Miruthan is set in Coimbatore and Ooty and features Jayam Ravi as a traffic policeman. Malayalam actress Lakshmi Menon, last seen in Vedalam, is paired opposite him as a doctor.

Shooting a zombie film naturally brings its own set of hurdles. One of them was getting 500 actors playing zombies ready for the climax sequence.

“The front line comprised of fifty fighters who were trained in action,” says Rajan. “The camera focuses on them, mainly. Behind them were 200 gym boys and then a line of junior artists [young actors].”

With 50 makeup artists working on them the night before, they were all eventually ready for a shot at 9am the following day.

“Practical difficulties while handling a crowd of actors and filming at night in live locations were other hiccups we faced,” adds cinematographer Venkatesh S, who last worked in Vadacurry — not to forget the recent flooding of Chennai that stalled work.

Many wide-angle shots were used, and since the film involved CGI work, after every shoot, Rajan had to send the shots to this department.

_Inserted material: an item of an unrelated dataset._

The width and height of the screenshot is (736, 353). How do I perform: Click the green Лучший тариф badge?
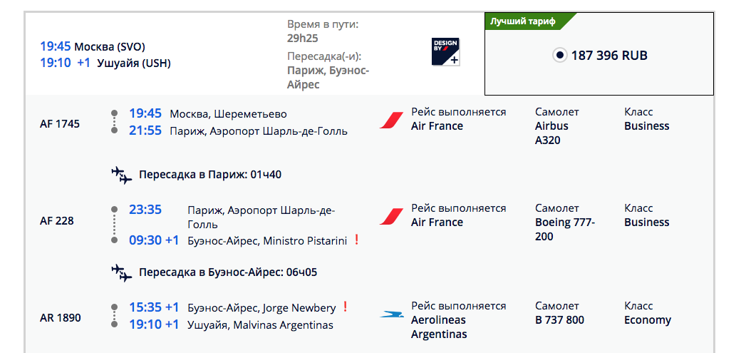(526, 21)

Crediting lead actors Ravi and Menon for their unfailing support, Rajan said he is grateful to Ravi for trusting a young director with a completely new concept. He said he owes this to producer S. Michael Rayappan, who dared to take on a new experiment that involved a large canvas and a high budget.

“Lakshmi, being an integral part of the action scenes, was present on the sets all the time and that can be quite tedious,” Rajan added.

For Menon, Miruthan is special, not just because she is part of India’s first zombie film, but because of the opportunity to meet Ravi. She’s been a fan since she was a teenager.

“He was my first crush, since the time I watched M Kumaran Son of Mahalakshmi,” Menon said.

Her schedule began with romantic scenes with Ravi — not easy, she says. “The first ten days were bad for me, since both of us are reserved people.”

“Karthik is a traffic constable who does not aspire big,” said Ravi. “He has a younger sister under his care. But when confronted with zombies, Karthik is forced to take on a responsibility.”

“This is a visual film, where the images are powerful and telling,” he adds.